In A. tumefaciens the vir genes are tasked with the transfer of T-DNA complex from bacteria to host cells[18,19,53,54]. In this study, E. adhaerens OV14 was equipped with an A. tumefaciens derived suite of vir genes on the pC5105 plasmid. The induction effect of acetosyringone on the activation of the virulence genes on the Ti plasmid from A. tumefaciens has been long known[25] and this phenomenon has recently been described in R. etli[11] and O. haywardense (patent WO2017040343A1)[55]. With the current EOV14_5105 genotype, the supplementation of co-cultivation media with acetosyringone is an important step for improving infection efficiency[8]. Here, all virulence genes (except virK) exhibited low levels of basal expression at D0, with a subsequent induction at D1, which was significant and in agreement with reports from[21,22,56,57]. In line with data reported by[24,25,58], virA showed modest levels of induction in the presence of acetosyringone. This differs with the results obtained by[17], where virA was expressed at basal constitutive levels and it was not found to be induced by acetosyringone. This difference can be attributed to the plasmid background present in our bacteria. In octopine (pTiA6) and nopaline (pTiC58)-type plasmids, expression of virA is constitutive[17] and weakly inducible[58-60] respectively. In our case, pCAMBIA5105 is derived from the ‘supervirulent’ succinaminopine-type plasmid pTiBo542, which is acetosyringone dependent[61]. Overall, these results highlight the effect of acetosyringone on EOV14_5105 gene expression relative to the limited number of vir genes from A. tumefaciens and R. etli evaluated to date in response to this compound[11,62-64].

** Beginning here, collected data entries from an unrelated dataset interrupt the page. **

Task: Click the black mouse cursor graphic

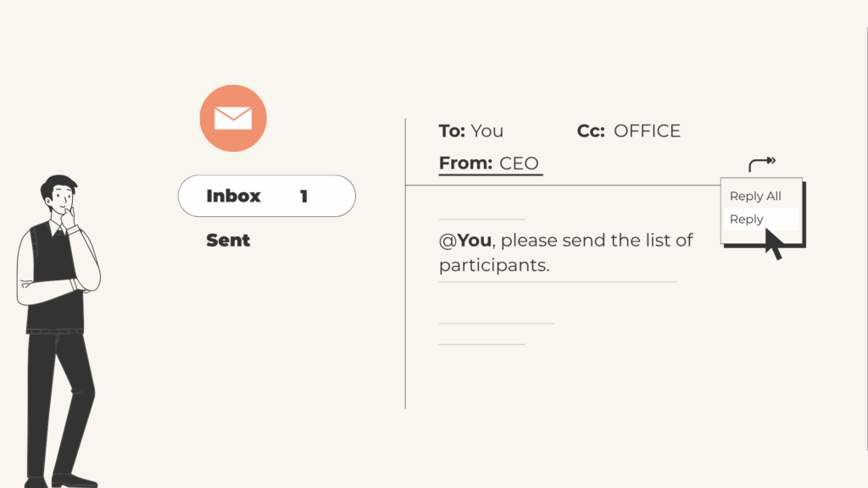Action: 774,244
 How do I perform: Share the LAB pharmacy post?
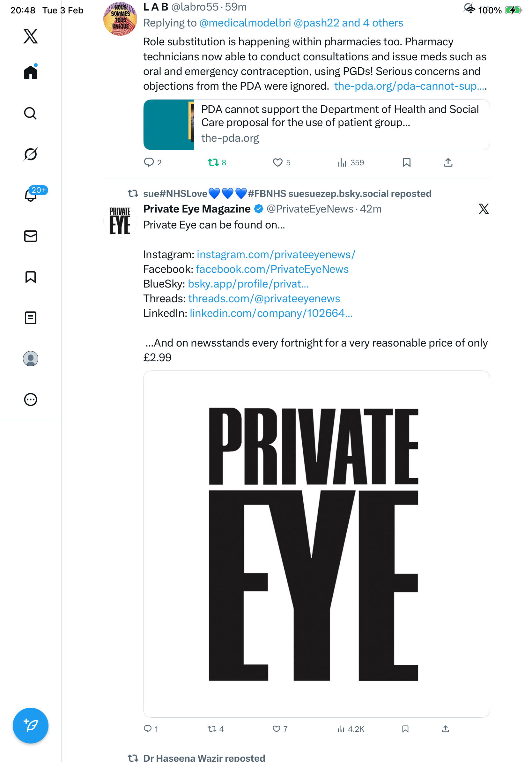pyautogui.click(x=448, y=163)
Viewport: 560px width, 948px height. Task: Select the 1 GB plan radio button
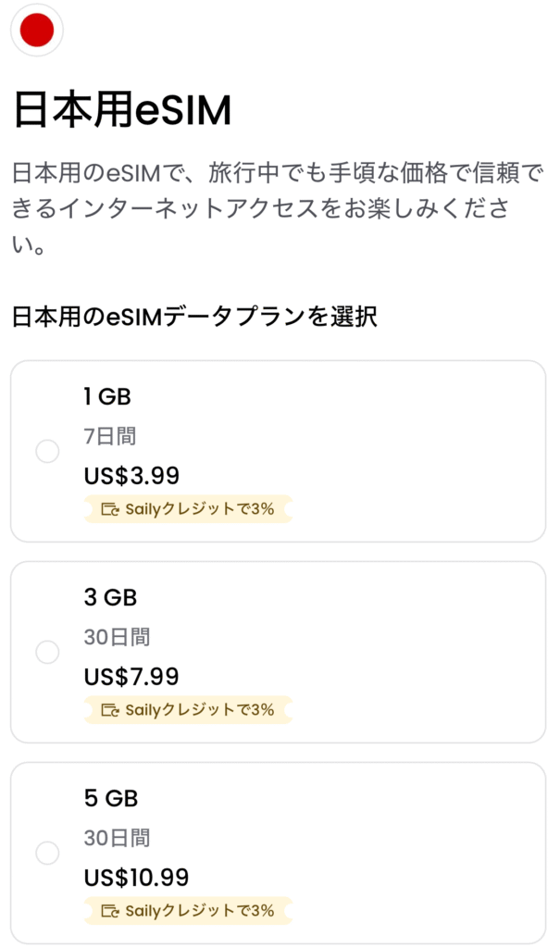point(47,452)
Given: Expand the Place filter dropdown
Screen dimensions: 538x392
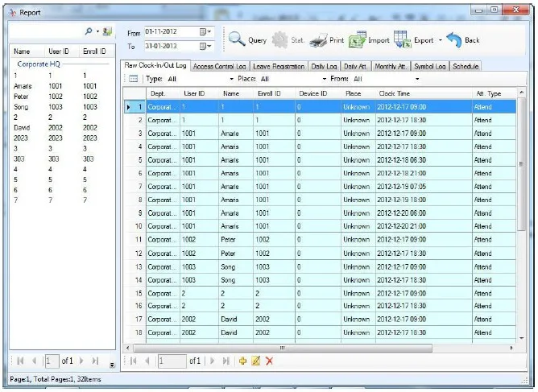Looking at the screenshot, I should (325, 79).
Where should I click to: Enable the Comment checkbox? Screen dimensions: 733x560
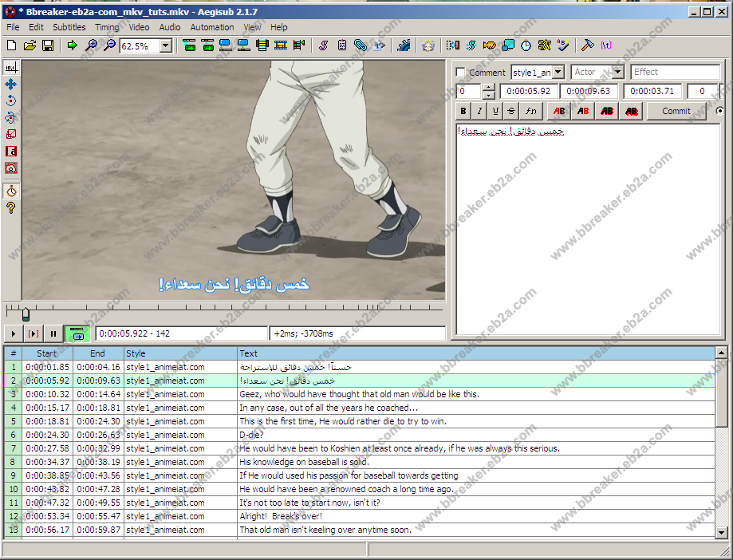[x=461, y=73]
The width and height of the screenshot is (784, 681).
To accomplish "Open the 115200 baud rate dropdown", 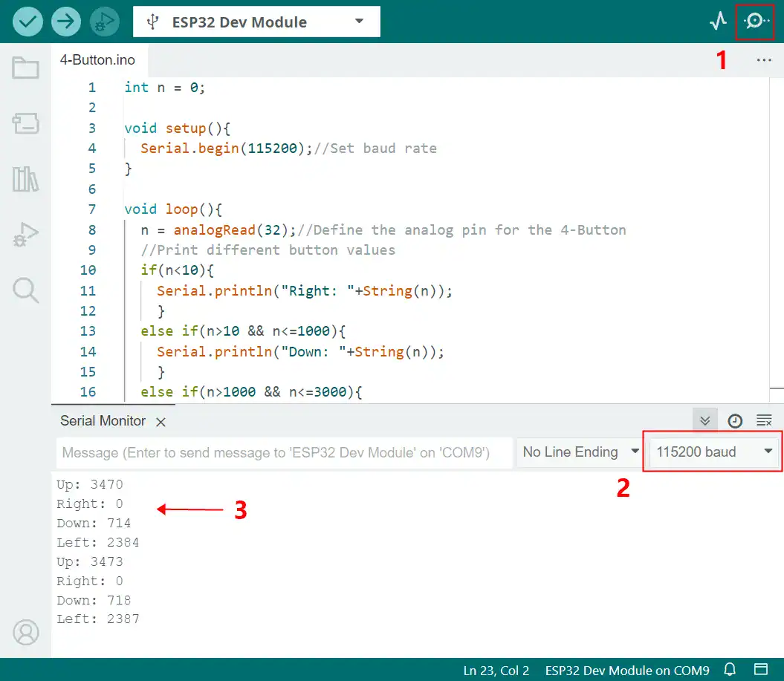I will 714,452.
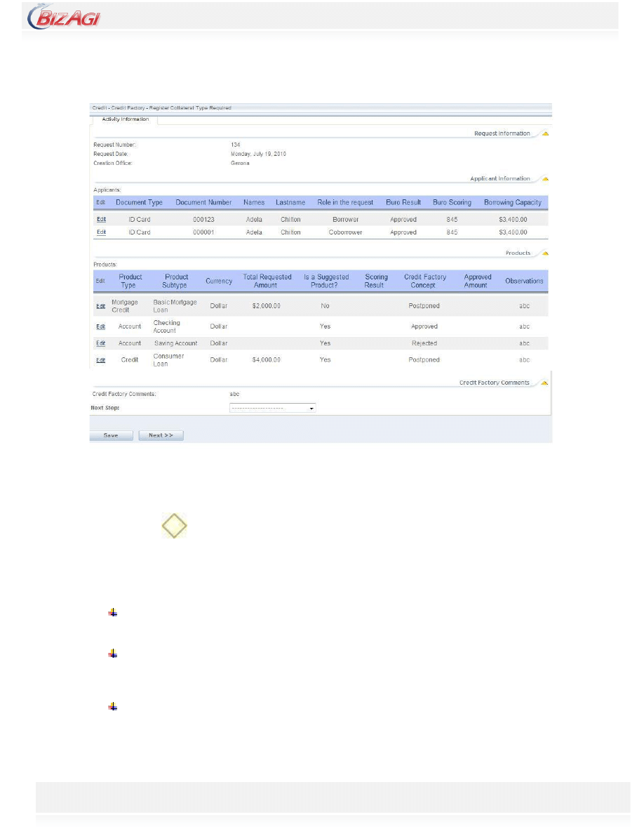Image resolution: width=644 pixels, height=834 pixels.
Task: Open the Next Step dropdown
Action: tap(272, 408)
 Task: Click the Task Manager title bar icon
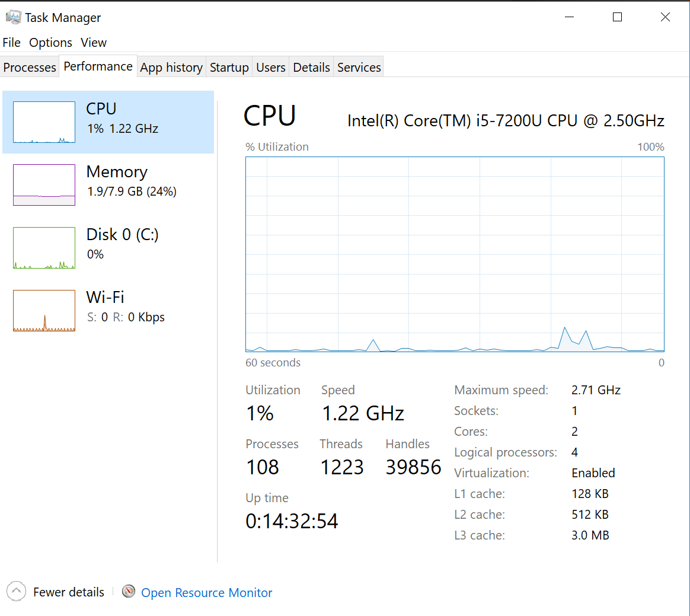click(12, 17)
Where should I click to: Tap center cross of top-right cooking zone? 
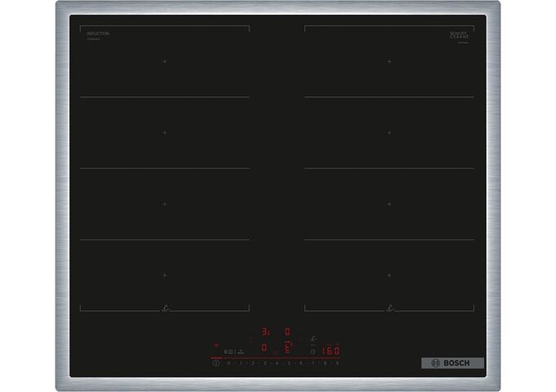click(389, 61)
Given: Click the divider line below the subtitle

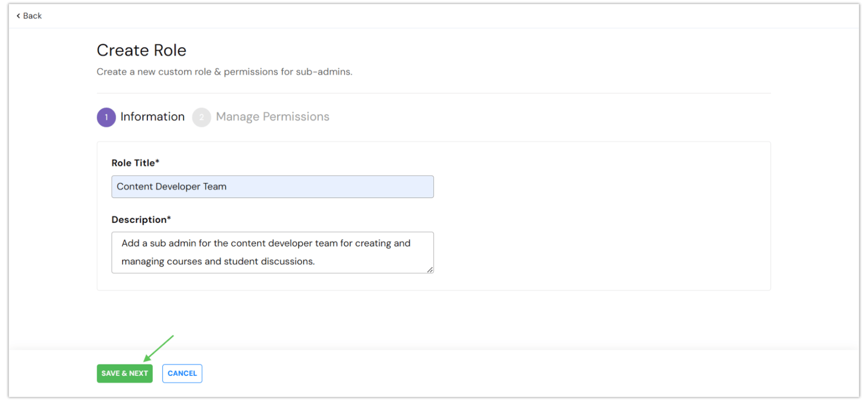Looking at the screenshot, I should [433, 92].
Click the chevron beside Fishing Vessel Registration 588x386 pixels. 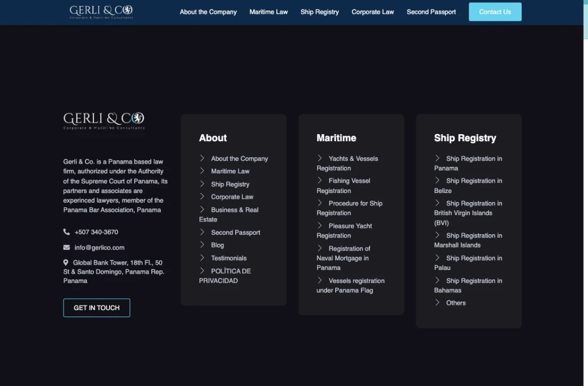[x=320, y=180]
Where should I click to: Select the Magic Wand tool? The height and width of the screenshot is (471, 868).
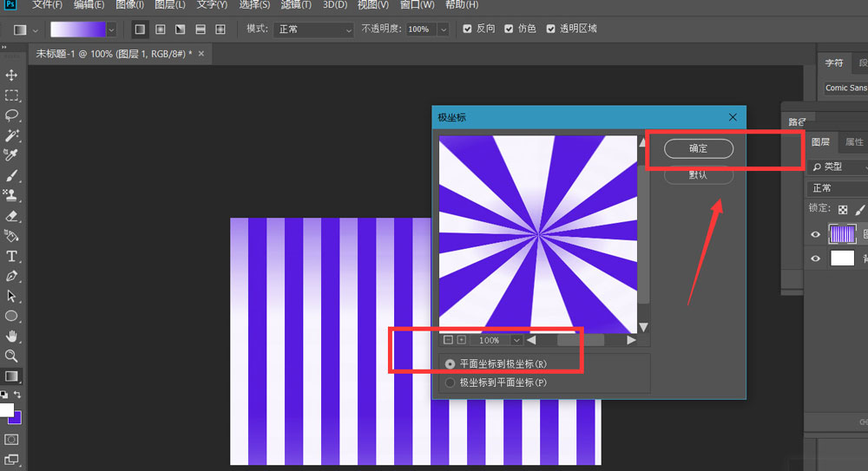(x=12, y=135)
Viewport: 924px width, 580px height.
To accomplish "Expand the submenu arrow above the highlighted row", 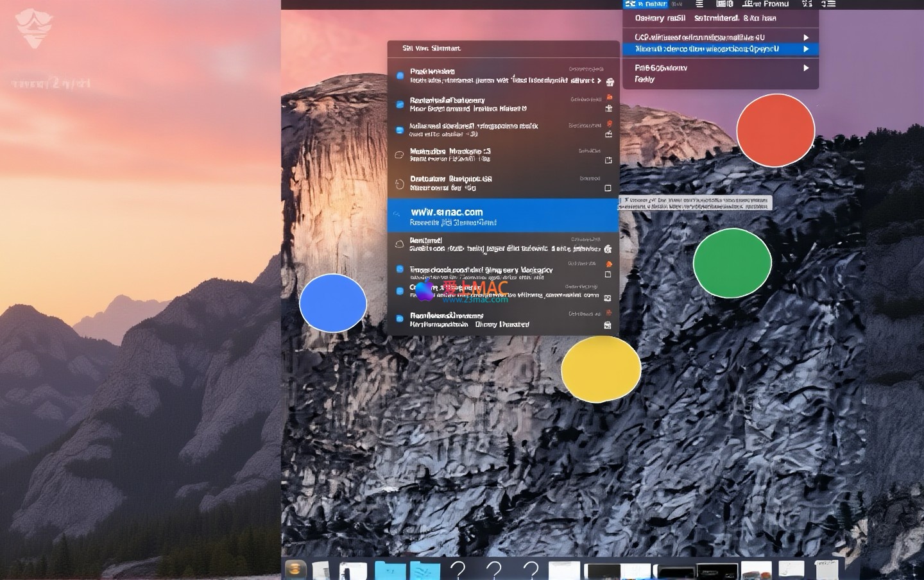I will point(807,37).
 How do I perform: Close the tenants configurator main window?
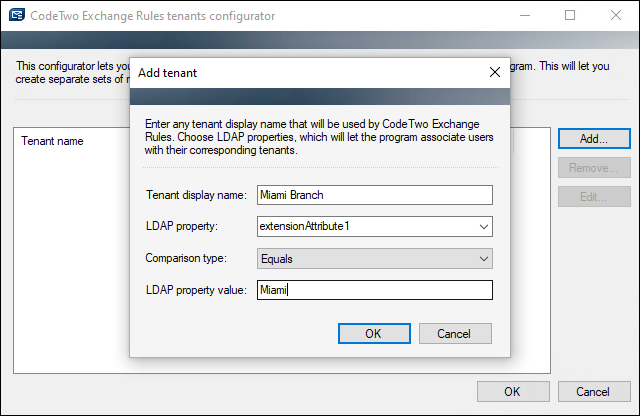tap(616, 16)
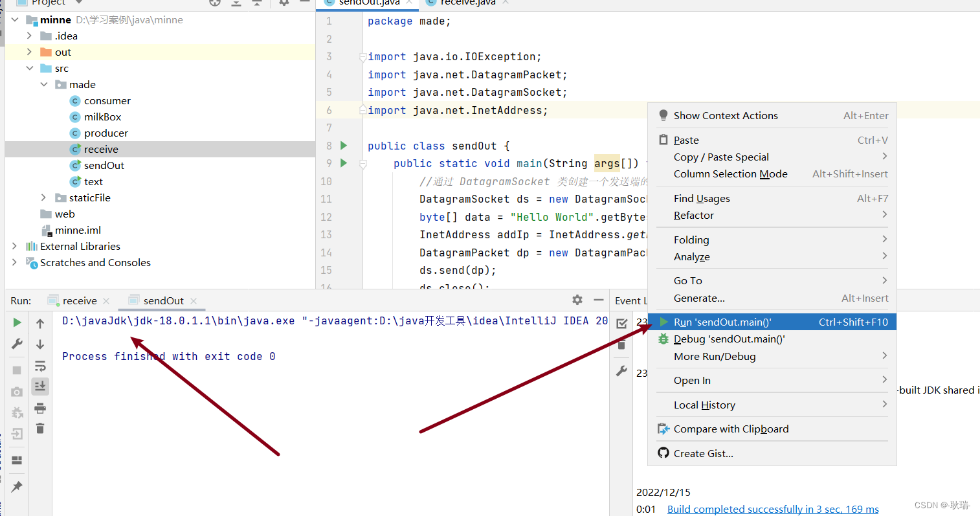The width and height of the screenshot is (980, 516).
Task: Open 'Build completed successfully' event log link
Action: click(772, 509)
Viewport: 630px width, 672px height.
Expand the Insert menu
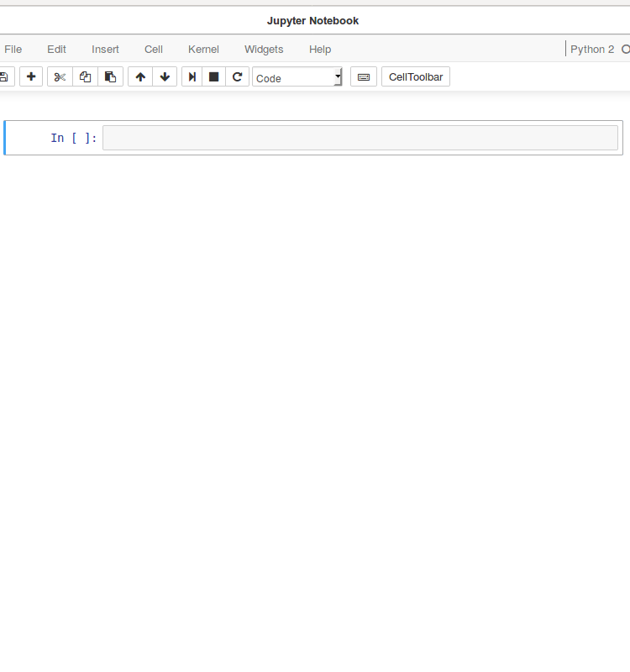[105, 50]
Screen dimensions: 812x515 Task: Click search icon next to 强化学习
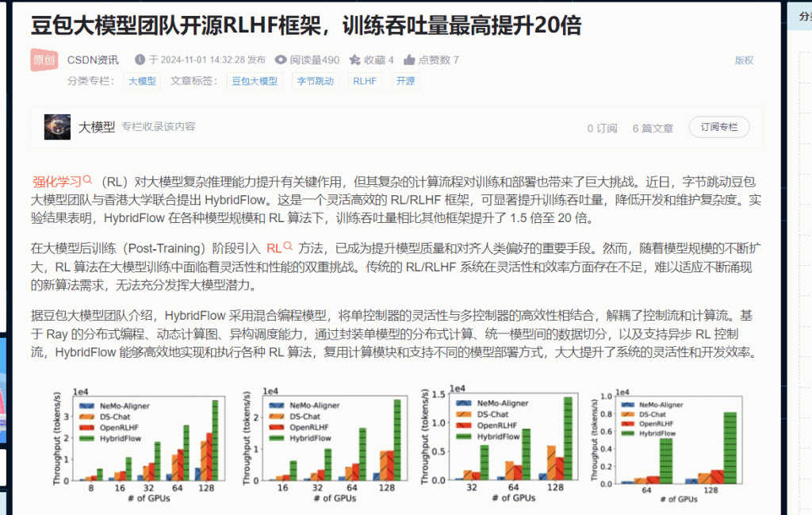point(87,180)
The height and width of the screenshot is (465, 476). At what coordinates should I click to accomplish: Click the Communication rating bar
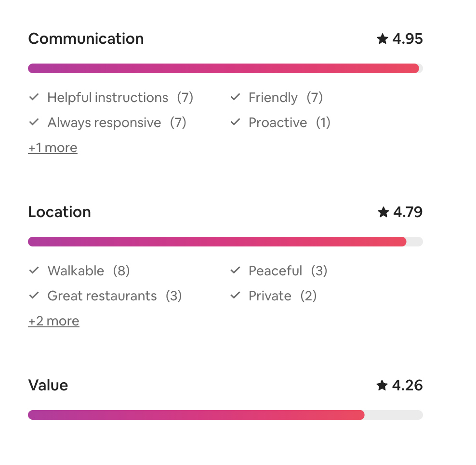click(x=225, y=68)
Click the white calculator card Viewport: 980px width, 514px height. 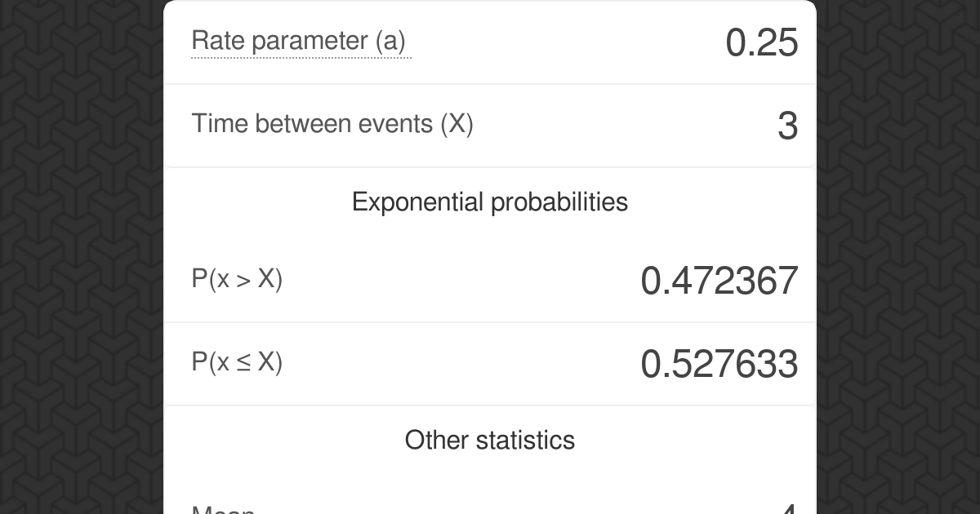coord(490,245)
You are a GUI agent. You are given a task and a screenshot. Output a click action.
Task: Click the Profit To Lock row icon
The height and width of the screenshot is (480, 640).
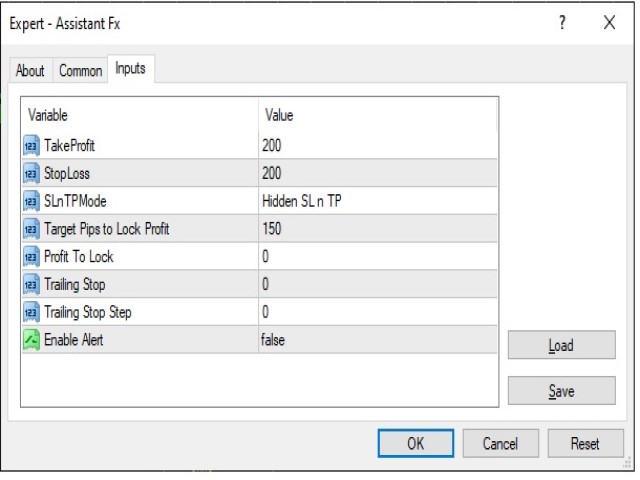click(x=31, y=257)

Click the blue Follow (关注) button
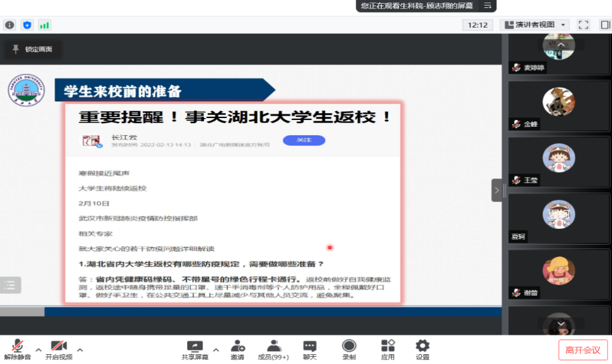(x=304, y=140)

While both B and BR treatments included acetosyringone, when co-cultivated with roots a decrease (non-significant) in vir gene transcription within EOV14_5105 was recorded in BR. Bolton and collaborators originally reported this phenomenon with tobacco protoplasts[24]. The underlying reason for this downregulation in EOV14_5105 is most likely due to a feedback system of repression arising from a MAMP triggered elicitation of the plants immune system[65,66]. For example, it is known that salicylic acid[67,68] and ethylene-associated[69] defense responses in plants can shut down the expression of the vir regulon suppressing Agrobacterium-mediated transformation. EOV14_5105 possesses the salicylate-hydroxylase gene (OV14_RS11845) which could potentially degrade plant derived salicylic acid. However, OV14_RS11845 was not differentially expressed in bacteria treated with roots, suggesting that additional genes might be involved in the general down-regulation of the vir operon in the presence of roots. In considering known Agrobacterium MAMPs such as peptidoglycan[70] and the EF-Tu elongation factor[71], EOV14_5105 does indeed possess homologs of several peptidoglycan-binding type proteins and EF-Tu, but neither registered significant levels of expression in the BR treatment under the conditions of this study. Meanwhile the absence of a functional Type III secretion system in EOV14_5105 would suggest the absence of a delivery system for the secretion of specialized effector proteins directly into plant cells, which is a recognized mechanism for stimulating a plant’s defense response[72]. Of course, the stress induced by the physical cutting of the roots would have led to the release of defense compounds such as reactive oxygen species (ROS) among others that can decrease the activity of several metabolic pathways in bacteria[73,74], which may have led to a general decrease in vir gene expression. Supporting this theory is the observation that the gene OV14_RS09075, a superoxide dismutase-sodA associated with the detoxification/elimination of ROS[75,76] showed a significant induction in EOV14_5105 exposed to roots at D3, D5 and D7.

In A. tumefaciens, the VirB1 protein has been found to be extracellularly secreted, associated with the T-complex and linked to local lysis of the peptidoglycan wall[77]. This protein exhibited high levels of induction under our experimental conditions. The lipoprotein VirB7 stabilizes other VirB proteins and is associated with VirB2 in the T-pilus[78,79]. It is reasonable to assume therefore that it’s expression once initiated would be relatively constant during periods of bacterium-plant co-cultivation. In our results, whereas the expression of virB7 significantly decreased in untreated bacteria, it remained stable in bacteria treated with roots. virE1 acts as a chaperone for virB2 facilitating its stabilization and solubilization[80,81] while virE2 and virE3 are imported into the host cell together with virE2 also assisting in T-complex stability[82-84]. In light of the critical roles played by virE2 and virE3[64,82,85] the delayed peak-expression of these genes, could explain the additional two days co-cultivation typically required in transformation experiments with EOV14_5105 compared to A. tumefaciens to obtain comparable infection efficiencies. Separately, a genetic complementation study has revealed that virB operon genes from the plasmid pTiA6 can mutually co-stabilize each other and that virB1/virB2/virB3/virB4 and virB7/virB8/virB9/virB10, are probably translationally coupled[86]. Interestingly, our expression results showed a clear differentiation in the expression pattern of both group of genes after exposure to acetosyringone, suggesting that there might also be a feedback system acting between these group of genes within pCAMBIA5105.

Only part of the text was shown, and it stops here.